Less than 24h earlier, almost at the exact time of the crash, attendees at the first Technology and the Flight Deck symposium heard from former US Federal Aviation Administration Administrator David Hinson say that "-the clock is running-time is short".

Unaware of the terrible events unfolding thousands of kilometres away to the west, Hinson referred to the growing statistical probability that, if the accident rate were to be held constant at the 1996 level of about one per million departures, the projected growth in traffic could result in a serious accident every week by 2015.

Boeing Commercial Airplane Group chief of human-factors engineering, Curt Graeber, said: "We need a twofold improvement in safety, and preferably a fivefold improvement in the future - that's a tremendous challenge." Pierre Jeanniot, director-general of the International Air Transport Association (IATA) agreed, stating: "The implications of that simple, but chilling, arithmetic are beginning to percolate through to people beyond our industry. Our industry would rapidly lose its own credibility, and the public's confidence, if we were faced with a 'CNN-type' incident every week," he emphasised, stating that IATA wants an industry strategy to reduce the aircraft-hull loss rate by 50% by 2004. "That means removing nine or ten [hull-losses] a year altogether from the crash statistics," says Jeanniot.

Although modern airliners, according to studies by Boeing and major international agencies, have a better safety record than their forebears, it is to the highly automated, electronic-flight-instrument-system types that the future belongs. At Vancouver, IATA listed the main problems and recommendations concerning the interface between flightcrews and modern flightdeck systems:

- pilots do not always have the required understanding of the functions, capabilities, limitations and behaviour of the aircraft systems when they are controlled by automation;

- there is an absence of regulatory guidance for cockpit-design standards, particularly to prevent human errors and increase flightcrew situational awareness;

- there is no software industry standard for aircraft flight-management systems;

- in some cases, a pilot's decision not to revert to manual control has contributed to an accident;

- pilots should be able to exert manual control over an aircraft without being forced to first disconnect automatic systems;

- automation should not replace pilot skills;

- failure to adequately manage automated systems could bear as great a threat to flight safety as any lack of manual flight skills.

Many of the same conclusions have also been reached by an FAA Human Factors team, which set out to report on the interfaces between flightcrews and new-generation flightdeck systems after several new-technology airliners were lost in accidents (Flight International, 9-15 October 1996). The team worked on the basis that all accidents are caused by human error of some type, and that the consequences rather than the errors are the problem. Modern flightdeck designs have eliminated some problems, but introduced others .

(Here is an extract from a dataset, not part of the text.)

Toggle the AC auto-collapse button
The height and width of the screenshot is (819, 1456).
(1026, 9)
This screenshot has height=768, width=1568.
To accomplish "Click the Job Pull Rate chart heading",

The FAA team's Kathy Abbott says: "From the evidence, the Human Factors team identified issues that show vulnerabilities in flightcrew management of automation and situation awareness." Their investigations have revealed some unexpected findings: "More often than we expected, say on a dark winter night with gusty conditions, crews would turn on an automatic system to get out of danger," says Abbott.

Neither the FAA, the European Joint Aviation Authorities human-factors steering group set up to work with its US counterpart, nor IATA expects easy answers. One commonly called-for solution, however, appears one of increased flightdeck standardisation. The FAA team says that standardisation "-is generally desirable" and would reduce the potential for crew error and confusion, cut training costs and reduce equipment costs. "We're not saying everyone has to have exactly the same cockpit and procedures - it's got to be sensible," says Abbott.

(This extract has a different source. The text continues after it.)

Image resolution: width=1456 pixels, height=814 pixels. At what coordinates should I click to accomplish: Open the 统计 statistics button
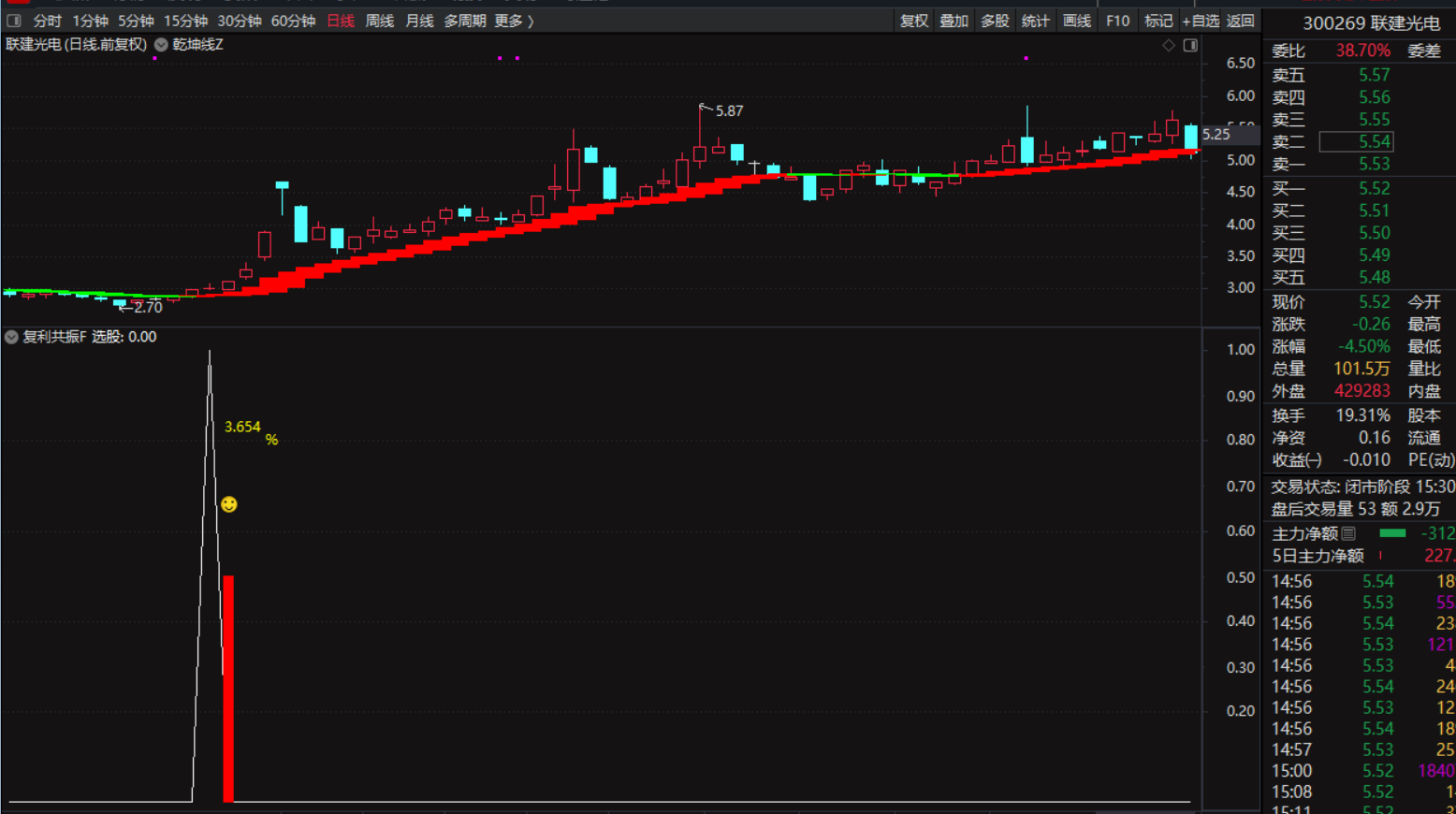(x=1035, y=21)
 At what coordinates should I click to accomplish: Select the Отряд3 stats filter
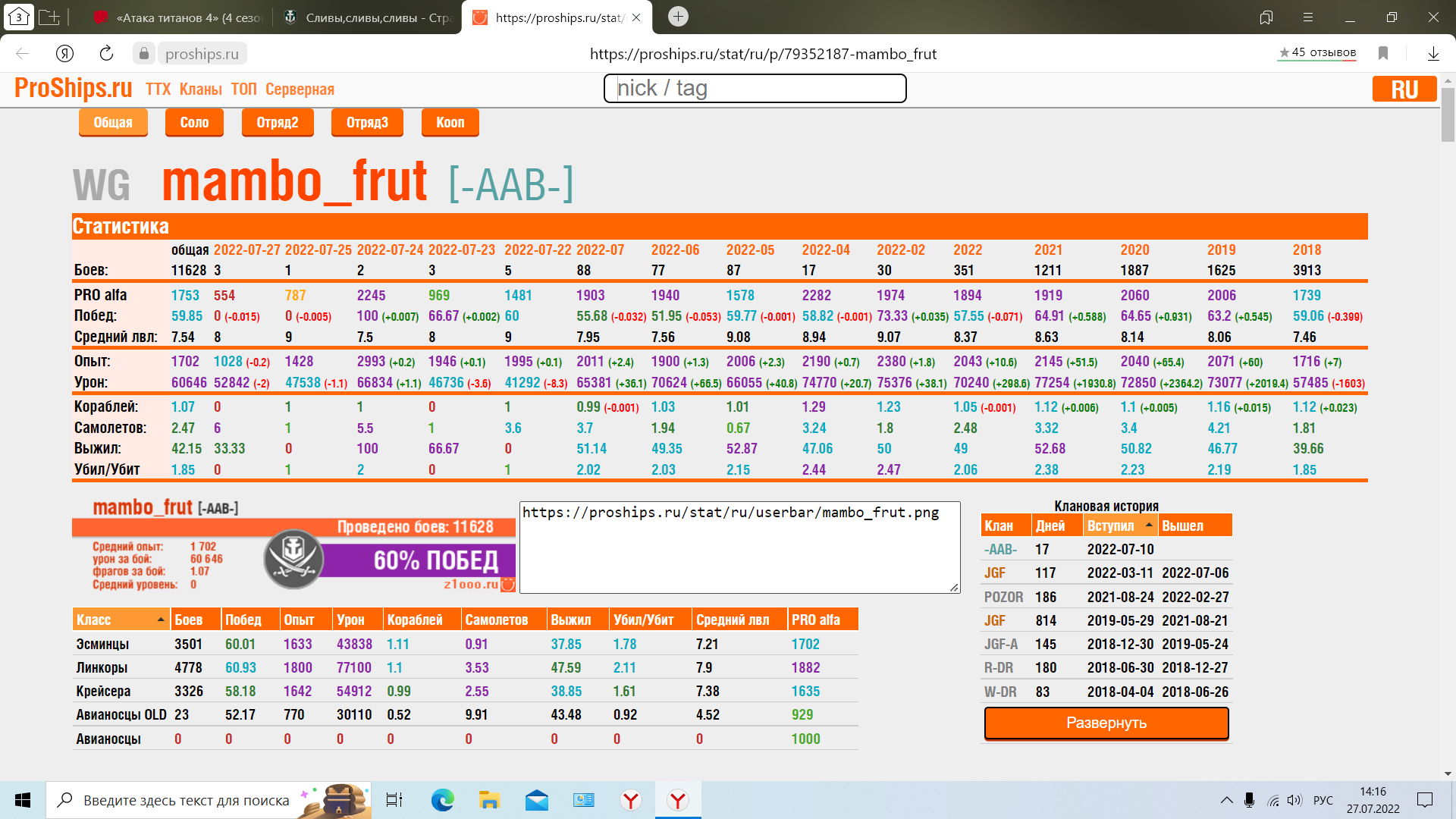point(367,122)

A typical example of an area ripe for standardisation, says the FAA team, is given by the different positionings of the take-off/go-around and disconnect switches on the throttle levers of eight Airbus Industrie and Boeing (including ex-McDonnell Douglas) airliners in current production.

The call for standardisation has its opponents, however. "We're balancing the progress of innovation and the need for product improvement against the needs of standardisation," admits Abbott.

By its very nature, any move towards increased standardisation will be at the heart of future initiatives to safety improvement - which Jeanniot sees as "-a partnership approach. The only way that we can achieve a substantial reduction is through a partnership of airlines, governments, airports, providers of navigation services and, of course, aircraft manufacturers. Increased safety must be our universally stated objective".